Director: Dario Argento
Cinematography: Luciano Tovoli
I doubt I’ll ever make one of these lists without including an Argento movie. This was the first of his three collaborations (thus far) with Tovoli, and it is easily one of the most gorgeous horror movies ever photographed. Every space is made to feel at once vast and confining, with uncertain threats always implied in the shadows, in the backgrounds, in the spaces filled only by color and shadow.
Director: Ivan Reitman
Cinematography: László Kovács
Ensemble comedy benefits tremendously from allowing scenes to play out in long, wide takes, so that the actors can build a natural comedic rhythm together. Here, Reitman and Kovács create compositions that are both beautiful and functional, and play to not only the comedy, but also the epic scale of the adventure.
They Live (1988)
Director: John Carpenter
Cinemaotgraphy: Gary B. Kibbe
Kibbe became a recurrent collaborator with Carpenter in the latter half of the director’s career. Here, they craft a visual style which marries horror, modern action, and the spaghetti western to create images that are chilling, exciting, and funny. Cityscapes and crowds made up of disguised aliens and unsuspecting humans often fill the frame, while other scenes stress the isolation of the film’s leads in the downtrodden regions of this urban nightmare.
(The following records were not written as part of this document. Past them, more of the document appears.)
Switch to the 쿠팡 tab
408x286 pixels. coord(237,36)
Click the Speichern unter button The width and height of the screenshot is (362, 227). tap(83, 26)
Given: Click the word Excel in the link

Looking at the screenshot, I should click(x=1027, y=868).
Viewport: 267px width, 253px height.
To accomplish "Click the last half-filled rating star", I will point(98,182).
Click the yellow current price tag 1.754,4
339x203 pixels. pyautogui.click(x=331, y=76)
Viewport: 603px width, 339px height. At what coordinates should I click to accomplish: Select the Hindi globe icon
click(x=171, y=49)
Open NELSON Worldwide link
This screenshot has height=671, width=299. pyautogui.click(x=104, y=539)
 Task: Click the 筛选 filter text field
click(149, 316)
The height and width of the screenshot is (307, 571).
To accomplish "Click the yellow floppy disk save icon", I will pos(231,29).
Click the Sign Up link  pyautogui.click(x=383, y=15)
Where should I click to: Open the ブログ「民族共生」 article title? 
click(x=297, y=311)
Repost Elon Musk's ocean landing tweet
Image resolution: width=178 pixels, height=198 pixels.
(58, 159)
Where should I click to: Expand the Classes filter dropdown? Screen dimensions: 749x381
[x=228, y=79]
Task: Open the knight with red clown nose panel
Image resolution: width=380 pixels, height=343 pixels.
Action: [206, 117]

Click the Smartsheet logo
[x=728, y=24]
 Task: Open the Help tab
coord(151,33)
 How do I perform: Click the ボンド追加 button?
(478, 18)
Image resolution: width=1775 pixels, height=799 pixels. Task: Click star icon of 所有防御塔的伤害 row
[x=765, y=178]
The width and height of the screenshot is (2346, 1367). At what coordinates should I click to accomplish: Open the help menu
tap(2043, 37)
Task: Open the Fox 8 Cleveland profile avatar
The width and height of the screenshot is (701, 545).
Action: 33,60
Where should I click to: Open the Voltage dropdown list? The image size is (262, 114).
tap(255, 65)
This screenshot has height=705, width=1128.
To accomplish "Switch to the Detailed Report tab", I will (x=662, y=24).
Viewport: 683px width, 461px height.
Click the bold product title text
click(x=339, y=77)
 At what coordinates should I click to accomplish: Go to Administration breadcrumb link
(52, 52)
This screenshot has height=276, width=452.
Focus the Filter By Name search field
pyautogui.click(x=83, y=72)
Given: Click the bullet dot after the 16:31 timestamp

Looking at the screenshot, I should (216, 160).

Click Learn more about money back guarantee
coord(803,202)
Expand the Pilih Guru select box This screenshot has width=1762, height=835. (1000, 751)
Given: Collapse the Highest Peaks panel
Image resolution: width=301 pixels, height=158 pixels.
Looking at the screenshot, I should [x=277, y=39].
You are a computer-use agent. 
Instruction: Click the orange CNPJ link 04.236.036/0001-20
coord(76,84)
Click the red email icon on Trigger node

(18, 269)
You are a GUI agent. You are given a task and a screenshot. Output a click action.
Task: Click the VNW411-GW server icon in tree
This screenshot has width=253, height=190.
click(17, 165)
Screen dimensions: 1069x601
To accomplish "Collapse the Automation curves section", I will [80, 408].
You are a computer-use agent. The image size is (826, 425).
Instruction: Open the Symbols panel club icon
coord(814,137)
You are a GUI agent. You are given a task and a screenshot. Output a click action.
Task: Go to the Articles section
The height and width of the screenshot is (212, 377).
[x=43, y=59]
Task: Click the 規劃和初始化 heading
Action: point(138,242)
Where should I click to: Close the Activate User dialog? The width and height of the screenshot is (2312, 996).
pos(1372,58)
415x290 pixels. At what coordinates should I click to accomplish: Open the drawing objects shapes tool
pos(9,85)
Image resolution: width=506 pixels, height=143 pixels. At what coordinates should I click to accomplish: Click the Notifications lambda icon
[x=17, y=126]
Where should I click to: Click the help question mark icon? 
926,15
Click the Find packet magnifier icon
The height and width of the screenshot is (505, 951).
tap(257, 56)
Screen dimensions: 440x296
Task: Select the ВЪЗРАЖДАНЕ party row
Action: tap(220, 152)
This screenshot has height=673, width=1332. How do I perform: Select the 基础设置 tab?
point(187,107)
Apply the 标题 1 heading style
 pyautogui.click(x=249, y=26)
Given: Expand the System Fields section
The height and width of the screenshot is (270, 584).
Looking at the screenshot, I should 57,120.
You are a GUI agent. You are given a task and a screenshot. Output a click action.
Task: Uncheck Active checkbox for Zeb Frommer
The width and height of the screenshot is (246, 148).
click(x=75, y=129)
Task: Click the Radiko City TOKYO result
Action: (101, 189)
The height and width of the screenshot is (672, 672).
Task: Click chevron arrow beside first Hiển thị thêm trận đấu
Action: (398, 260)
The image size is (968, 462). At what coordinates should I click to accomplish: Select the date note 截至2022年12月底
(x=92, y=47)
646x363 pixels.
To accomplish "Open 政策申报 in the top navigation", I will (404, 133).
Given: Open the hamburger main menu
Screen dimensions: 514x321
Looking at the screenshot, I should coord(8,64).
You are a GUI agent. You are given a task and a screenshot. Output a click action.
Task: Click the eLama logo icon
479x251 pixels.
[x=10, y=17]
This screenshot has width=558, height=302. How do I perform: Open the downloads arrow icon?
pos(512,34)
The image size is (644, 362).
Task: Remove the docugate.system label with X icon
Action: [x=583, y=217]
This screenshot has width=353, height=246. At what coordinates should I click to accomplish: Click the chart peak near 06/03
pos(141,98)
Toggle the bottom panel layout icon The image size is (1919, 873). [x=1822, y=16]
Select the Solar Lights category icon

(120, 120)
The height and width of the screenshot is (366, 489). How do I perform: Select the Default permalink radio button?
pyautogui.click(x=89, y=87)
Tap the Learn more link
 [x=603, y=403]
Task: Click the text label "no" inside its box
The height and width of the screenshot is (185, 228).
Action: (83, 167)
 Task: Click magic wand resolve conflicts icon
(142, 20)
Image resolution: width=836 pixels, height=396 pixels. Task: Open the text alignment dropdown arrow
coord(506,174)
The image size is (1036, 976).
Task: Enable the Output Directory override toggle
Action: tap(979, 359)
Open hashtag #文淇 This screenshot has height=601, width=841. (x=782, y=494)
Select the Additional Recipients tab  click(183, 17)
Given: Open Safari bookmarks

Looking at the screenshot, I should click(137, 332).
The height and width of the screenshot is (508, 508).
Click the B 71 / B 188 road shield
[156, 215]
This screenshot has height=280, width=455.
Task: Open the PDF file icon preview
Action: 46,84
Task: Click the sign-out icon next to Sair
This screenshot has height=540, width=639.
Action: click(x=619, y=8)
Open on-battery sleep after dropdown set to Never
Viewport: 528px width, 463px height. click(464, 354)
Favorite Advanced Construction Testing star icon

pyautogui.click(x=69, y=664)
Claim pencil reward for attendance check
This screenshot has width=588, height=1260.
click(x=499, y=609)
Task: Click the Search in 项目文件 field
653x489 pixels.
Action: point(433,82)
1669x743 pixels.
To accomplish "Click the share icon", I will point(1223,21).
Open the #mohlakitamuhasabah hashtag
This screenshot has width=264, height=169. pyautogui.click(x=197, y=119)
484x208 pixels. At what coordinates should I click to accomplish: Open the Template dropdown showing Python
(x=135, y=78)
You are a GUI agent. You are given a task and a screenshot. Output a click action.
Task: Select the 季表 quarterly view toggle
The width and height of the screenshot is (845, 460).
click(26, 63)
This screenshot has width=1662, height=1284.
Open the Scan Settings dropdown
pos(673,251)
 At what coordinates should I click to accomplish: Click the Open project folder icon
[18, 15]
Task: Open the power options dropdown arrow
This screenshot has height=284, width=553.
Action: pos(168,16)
Monitors, billboards and posters are placed to draw the eye to the messages of conformity and oppression which really do surround Americans day in and day out.
Alien 3 (1992)
Director: David Fincher
Cinematography: Alex Thompson
Fans continue to unfairly malign this merciless addition to the Alien series, but there’s no denying that first-time feature director’s renowned visual style was already on display here, his bold concepts marvelously realized by veteran Thompson. Fincher was insistent on using low angles throughout the movie, and groups of towering prisoners at times fill the frame, while in other scenes extreme wide shots are used to show the characters speckled about the rich, complex interiors spaces. However, the film also uses some striking tight close-ups, most notably the famous shot of the Alien moving in close to Sigourney Weaver’s face. This stands alongside the original Alien (1979, discussed in the previous article) at the top of the series in terms raw of visual impact.
American Psycho (2000)
Director: Mary Harron
Cinematography: Andrzej Sekula
For a movie about the glossy artifice of 1980s upper-class American culture, Harron and Sekula created a glossy, manufactured look, with extremely precise framing to show off the bright, shiny surfaces and inane décor that continually surround Patrick Bateman (Christian Bale) and his victims. It is a movie that uses expert composition to show just how cold and empty such superficial perfection can be, how often it exists only to mask the ugliness below.
The Woman in Black (2012)
Director: James Watkins
Cinematography: Tim Maurice-Jones
Hammer gets another entry on this list, this time in their re-born 21st century incarnation. Watkins and Maurice-Jones create a number of both lovely and chilling classical images of interior and exterior spaces in which horror lurks in the corners and the shadows.